I need to evaluate the integral

$$\int \frac{1}{x\sqrt{x^2-5}} dx$$

The integral should be solved by substitution. I tried substituting $u=x^2-5$, but did not come with an answer.The correct answer is $\frac{1}{\sqrt 5}\arcsin\left(\frac{\sqrt 5}{x}\right)$.

• You have a square root of a quadratic and you know your solution has an inverse trig function. Have you considered a trig substitution? – Mike Feb 19 '14 at 10:19
• Use $x=\frac{\sqrt{5}}{\sin(u)}=\sqrt{5}\csc(u)$. – J.R. Feb 19 '14 at 10:27

Hint

Use the change of variable $$x=\sqrt 5\cosh u$$

• Succinct and spot on! – amWhy Feb 20 '14 at 13:32

Hint: Let's rearrange the equation as: $$\int \frac{1}{x^2 \sqrt{1-\frac{5}{x^2}}}dx$$ This is done by pulling the $x^2$ out of the square root.

So using the substitution as provided we get $$du = \frac{-\sqrt{5}}{x^2}dx$$ Which you should see helps you solve the integral as required. In the standard form of the trigonometric integral.

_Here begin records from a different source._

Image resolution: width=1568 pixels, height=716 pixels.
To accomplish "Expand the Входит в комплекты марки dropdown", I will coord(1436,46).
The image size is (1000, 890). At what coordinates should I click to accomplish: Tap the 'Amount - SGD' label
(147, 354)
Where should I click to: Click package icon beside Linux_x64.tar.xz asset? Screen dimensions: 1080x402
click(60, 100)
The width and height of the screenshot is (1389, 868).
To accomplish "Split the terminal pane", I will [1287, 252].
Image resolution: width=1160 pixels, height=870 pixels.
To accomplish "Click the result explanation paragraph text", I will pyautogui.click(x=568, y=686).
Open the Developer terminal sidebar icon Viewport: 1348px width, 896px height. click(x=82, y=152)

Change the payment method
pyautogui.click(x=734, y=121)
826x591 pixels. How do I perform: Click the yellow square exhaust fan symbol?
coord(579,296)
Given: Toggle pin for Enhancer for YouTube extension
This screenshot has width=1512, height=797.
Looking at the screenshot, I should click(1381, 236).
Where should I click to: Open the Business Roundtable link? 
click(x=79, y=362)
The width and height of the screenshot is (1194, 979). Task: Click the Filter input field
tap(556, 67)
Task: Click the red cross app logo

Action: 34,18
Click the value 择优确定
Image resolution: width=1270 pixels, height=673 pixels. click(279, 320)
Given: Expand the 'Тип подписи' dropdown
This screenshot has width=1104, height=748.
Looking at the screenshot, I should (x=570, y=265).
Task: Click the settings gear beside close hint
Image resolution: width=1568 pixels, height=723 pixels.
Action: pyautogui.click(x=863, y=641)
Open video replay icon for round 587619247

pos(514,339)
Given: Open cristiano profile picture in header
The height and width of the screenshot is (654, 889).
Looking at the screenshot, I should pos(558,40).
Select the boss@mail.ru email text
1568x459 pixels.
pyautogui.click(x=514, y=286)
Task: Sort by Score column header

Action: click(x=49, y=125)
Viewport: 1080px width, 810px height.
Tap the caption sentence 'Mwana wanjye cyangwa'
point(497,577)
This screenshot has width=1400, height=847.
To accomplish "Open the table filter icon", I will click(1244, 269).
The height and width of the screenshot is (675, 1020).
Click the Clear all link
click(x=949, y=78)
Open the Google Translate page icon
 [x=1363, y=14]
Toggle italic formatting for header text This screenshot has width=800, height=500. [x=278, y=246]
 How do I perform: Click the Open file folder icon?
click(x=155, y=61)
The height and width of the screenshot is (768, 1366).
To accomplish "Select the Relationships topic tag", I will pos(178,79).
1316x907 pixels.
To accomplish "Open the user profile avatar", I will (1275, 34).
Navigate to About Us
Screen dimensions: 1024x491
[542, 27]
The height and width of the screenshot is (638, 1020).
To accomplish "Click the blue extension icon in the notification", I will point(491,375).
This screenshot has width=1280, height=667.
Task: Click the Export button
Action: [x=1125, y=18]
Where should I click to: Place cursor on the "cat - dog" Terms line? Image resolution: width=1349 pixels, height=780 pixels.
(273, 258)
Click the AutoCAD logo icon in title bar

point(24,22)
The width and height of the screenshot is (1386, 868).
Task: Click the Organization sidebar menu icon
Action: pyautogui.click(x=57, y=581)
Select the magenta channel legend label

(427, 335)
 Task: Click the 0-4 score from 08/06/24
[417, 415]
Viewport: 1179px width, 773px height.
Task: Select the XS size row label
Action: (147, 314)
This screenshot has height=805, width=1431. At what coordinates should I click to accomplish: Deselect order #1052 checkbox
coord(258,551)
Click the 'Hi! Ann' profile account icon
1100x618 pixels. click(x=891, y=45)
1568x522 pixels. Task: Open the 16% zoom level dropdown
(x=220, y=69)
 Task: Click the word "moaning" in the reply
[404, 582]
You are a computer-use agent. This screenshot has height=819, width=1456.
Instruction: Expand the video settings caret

• how did you get du=-(5)^.5/x^2dx? what was u equal to? – Jake Feb 19 '14 at 10:42
• I thought the substitution in the question was $u=\frac{\sqrt{5}}{x}$. After reading the OP that wasn't the sub he was using, but the one in this comment was the one I meant. – Chinny84 Feb 19 '14 at 10:49

Like I put in my comment, the square root of a quadratic often suggests a trig substitution, which takes one of 3 forms:

$$1-\sin^2x=\cos^2x$$ $$\tan^2x+1=\sec^2x$$ $$\sec^2x-1=\tan^2x$$

In this case, you have something squared minus a constant, so the third form is what we want. The substitution $x=\sqrt5\sec t$ will reduce the square root to $\sqrt{5\tan^2t}$. If you perform the substitution correctly, you should end up integrating a constant.